WHAT THE EXERCISE ASKS -
The output must start at the line containing "Click the 居家日用 search input field" in the records below and stop at the last line, matching each line exactly and leaving out every picture.

──────── EXERCISE DATA ────────

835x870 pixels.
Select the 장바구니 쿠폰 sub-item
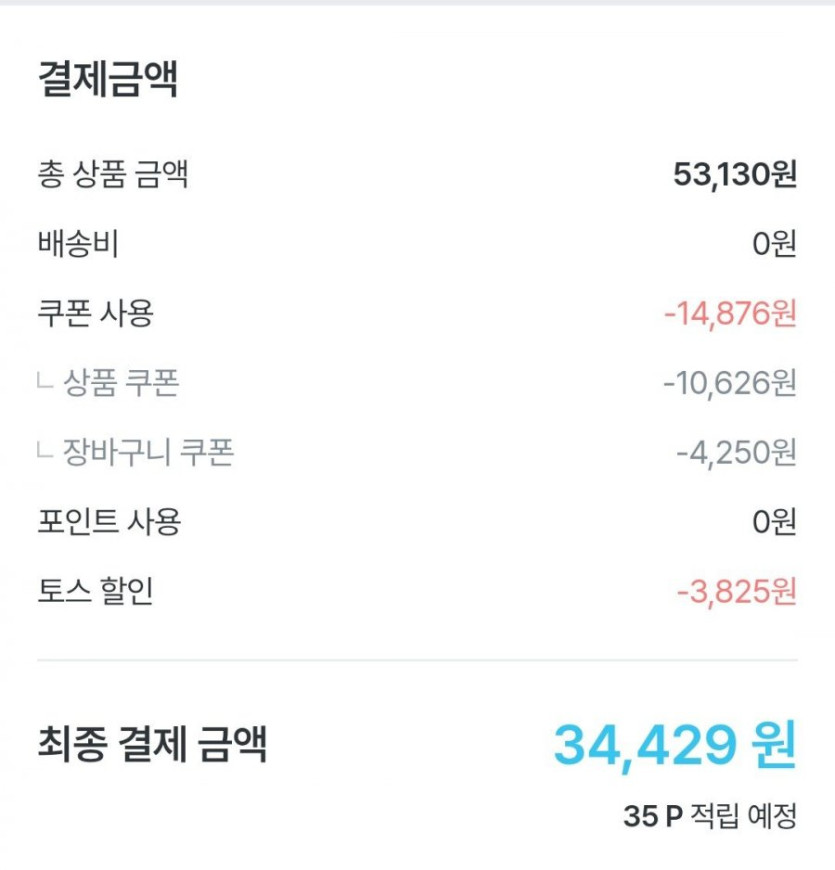pos(148,453)
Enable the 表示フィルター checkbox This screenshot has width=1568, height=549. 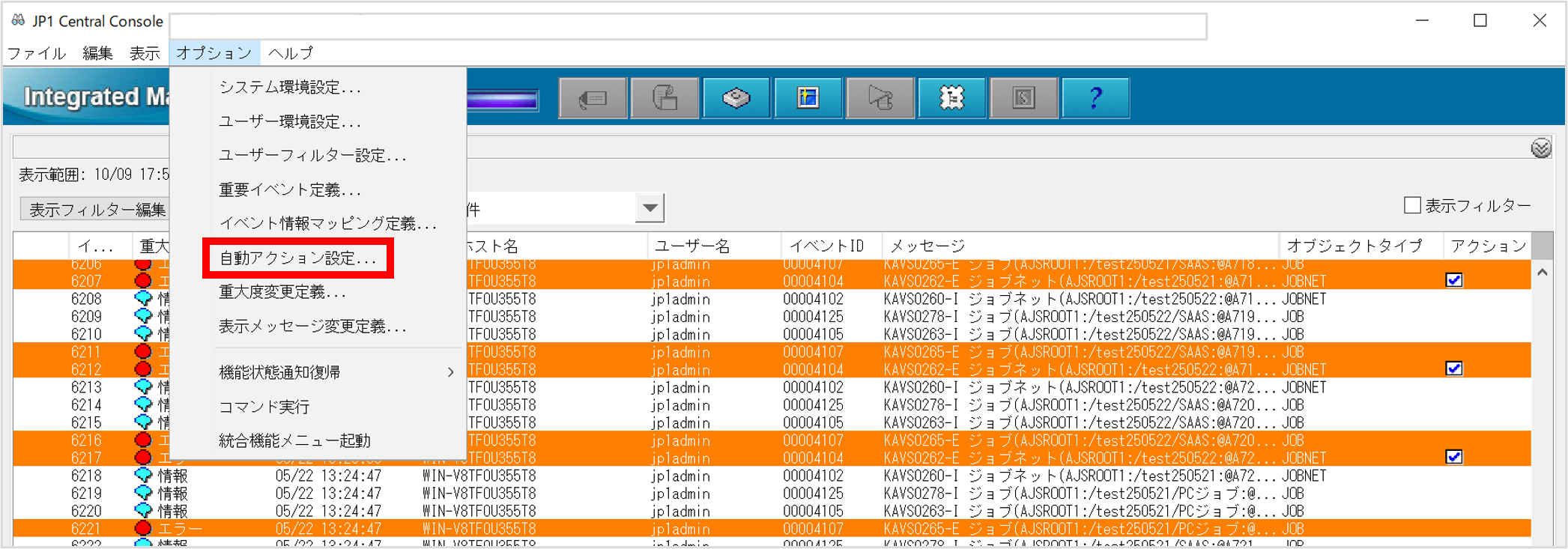(1412, 205)
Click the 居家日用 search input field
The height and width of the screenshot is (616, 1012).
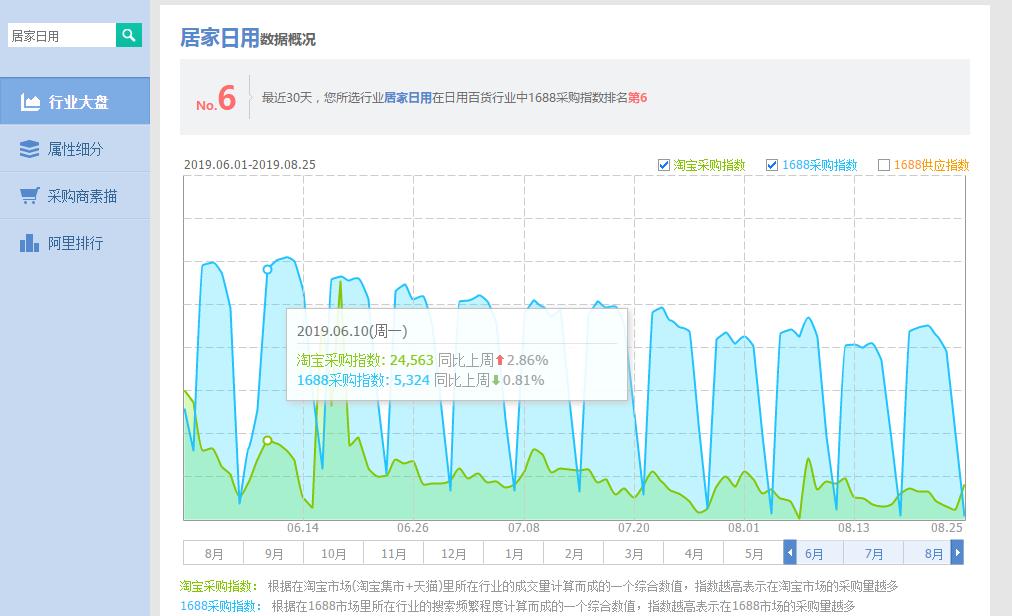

────────

THE ANSWER -
Click the 居家日用 search input field
The height and width of the screenshot is (616, 1012).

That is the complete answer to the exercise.